PROBLEM DESCRIPTION: Search the material for "screenshot" and copy each line in which it is found.

DATASET EXCERPTS:
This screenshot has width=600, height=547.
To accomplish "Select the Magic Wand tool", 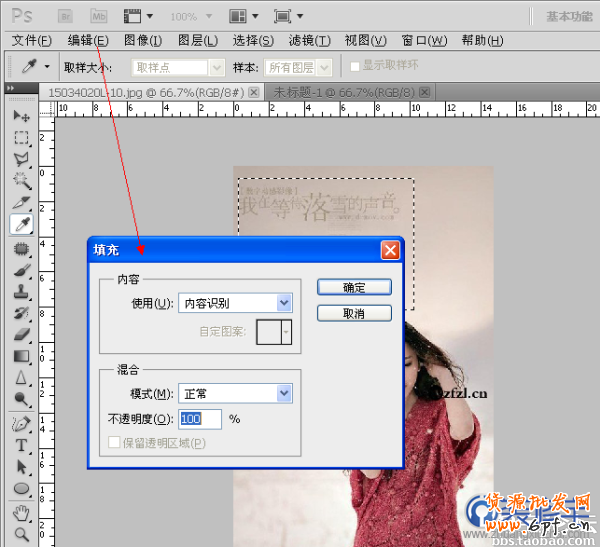I will [20, 181].
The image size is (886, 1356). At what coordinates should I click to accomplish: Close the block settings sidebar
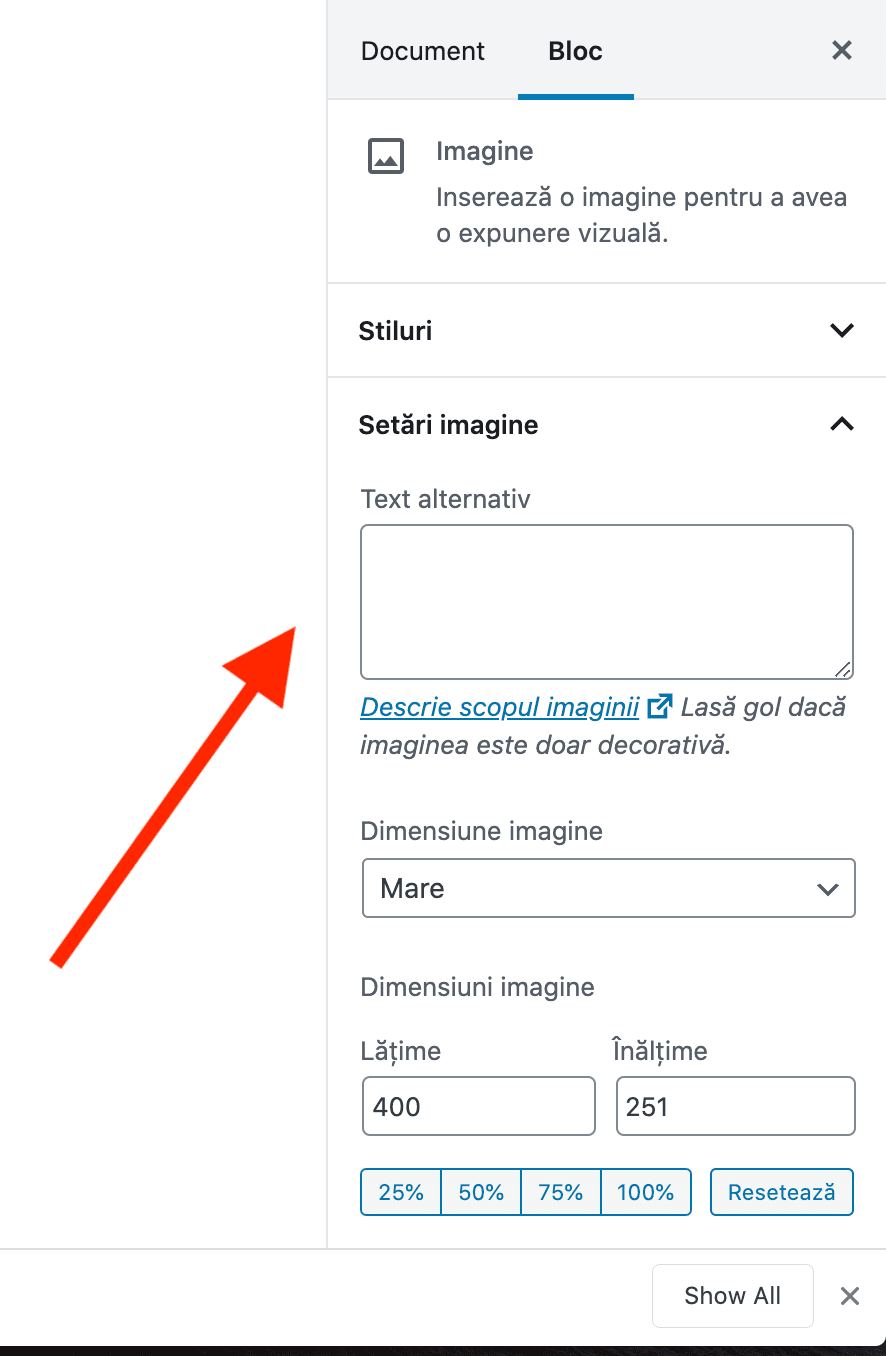click(x=841, y=50)
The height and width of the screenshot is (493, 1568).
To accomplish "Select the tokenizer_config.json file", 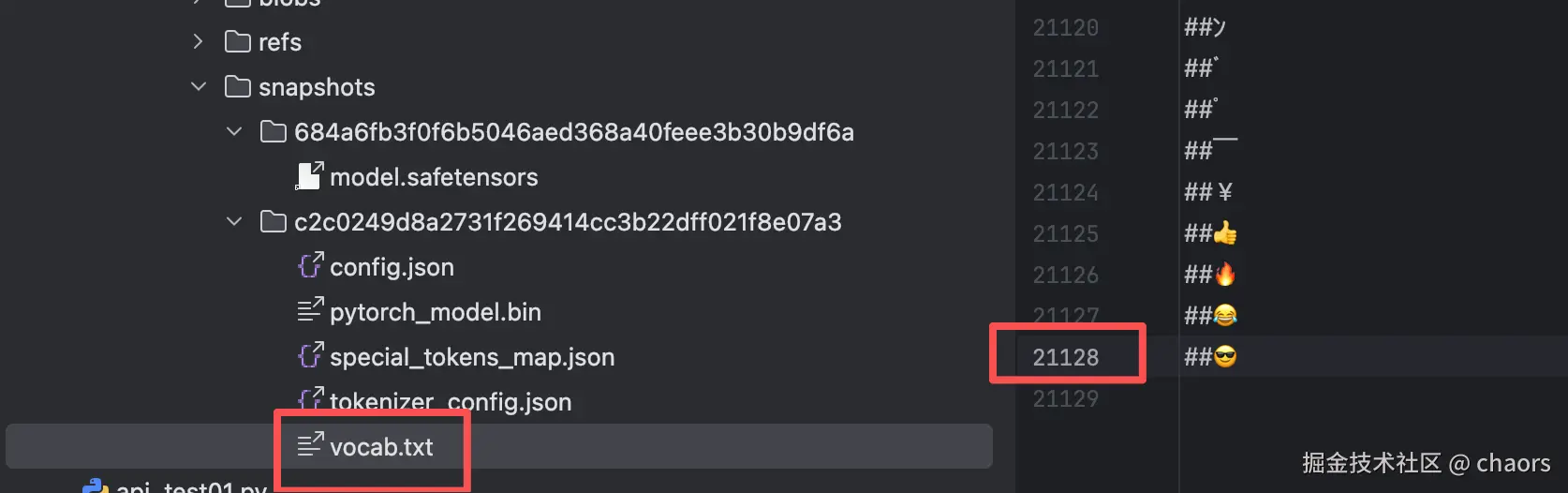I will pyautogui.click(x=451, y=401).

EXERCISE ANSWER:
This screenshot has width=600, height=547.
The height and width of the screenshot is (493, 1568).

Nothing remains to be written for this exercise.